On meritocracy and the Varsity Blues scandal

I was a guest on WNYC’s On the Media, direct from a recording studio in Lisbon (thanks Dizplay Soundlab!), to talk about the scandal of meritocracy. Meritocracy is a particularly strange keyword, because it was originally coined by Michael Young as a satirical mockery of a fantasy it has now come to earnestly represent: social mobility through education and innate talent. Instead of gaining access to wealth and power through an accident of one’s birth (as in an aristocracy), in a meritocracy you gain access to wealth and power through your access to the elite institutions that reproduce wealth and power. Which you mostly gain access to by an accident of birth.

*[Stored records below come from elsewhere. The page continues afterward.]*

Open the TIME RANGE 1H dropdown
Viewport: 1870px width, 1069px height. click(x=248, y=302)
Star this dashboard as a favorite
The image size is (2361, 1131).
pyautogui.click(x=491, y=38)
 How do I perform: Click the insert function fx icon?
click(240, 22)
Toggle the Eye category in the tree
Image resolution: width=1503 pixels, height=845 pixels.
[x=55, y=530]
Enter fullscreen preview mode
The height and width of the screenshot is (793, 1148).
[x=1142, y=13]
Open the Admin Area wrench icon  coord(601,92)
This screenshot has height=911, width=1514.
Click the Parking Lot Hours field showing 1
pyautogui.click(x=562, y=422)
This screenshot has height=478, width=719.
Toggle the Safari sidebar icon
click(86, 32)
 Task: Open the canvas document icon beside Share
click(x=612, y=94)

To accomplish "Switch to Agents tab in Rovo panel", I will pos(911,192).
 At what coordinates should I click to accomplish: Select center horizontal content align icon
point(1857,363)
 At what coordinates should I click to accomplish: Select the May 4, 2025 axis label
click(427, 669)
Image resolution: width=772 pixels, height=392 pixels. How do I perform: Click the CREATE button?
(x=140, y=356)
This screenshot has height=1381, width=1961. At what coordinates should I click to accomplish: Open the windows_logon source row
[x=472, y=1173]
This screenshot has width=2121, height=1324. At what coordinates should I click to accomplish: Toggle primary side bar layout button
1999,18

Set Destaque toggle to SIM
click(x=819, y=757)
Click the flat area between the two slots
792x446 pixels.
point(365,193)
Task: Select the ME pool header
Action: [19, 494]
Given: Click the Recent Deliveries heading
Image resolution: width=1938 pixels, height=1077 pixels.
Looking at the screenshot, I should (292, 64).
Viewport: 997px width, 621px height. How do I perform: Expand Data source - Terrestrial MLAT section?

Thus, paying $500,000 to cheat your kid into Yale the meritocracy.

As I try to say here, though, the real scandal of college admissions in the United States isn’t how it works when people are cheating. It’s how it works when people aren’t cheating. Access to the “meritocracy” is guaranteed in most cases not by breathtaking bribes to con artists, but through more mundane, perfectly legal advantages: being born in the right public school district, to the “right” parents, and with the “right” posture, skin tone, gender identity, accent, etc.: in short, all the other sorts of advantages that are in general rewarded by elite higher education.

In other words, when we’ve finished laughing at Aunt Becky, USC will still cost $50,000/year.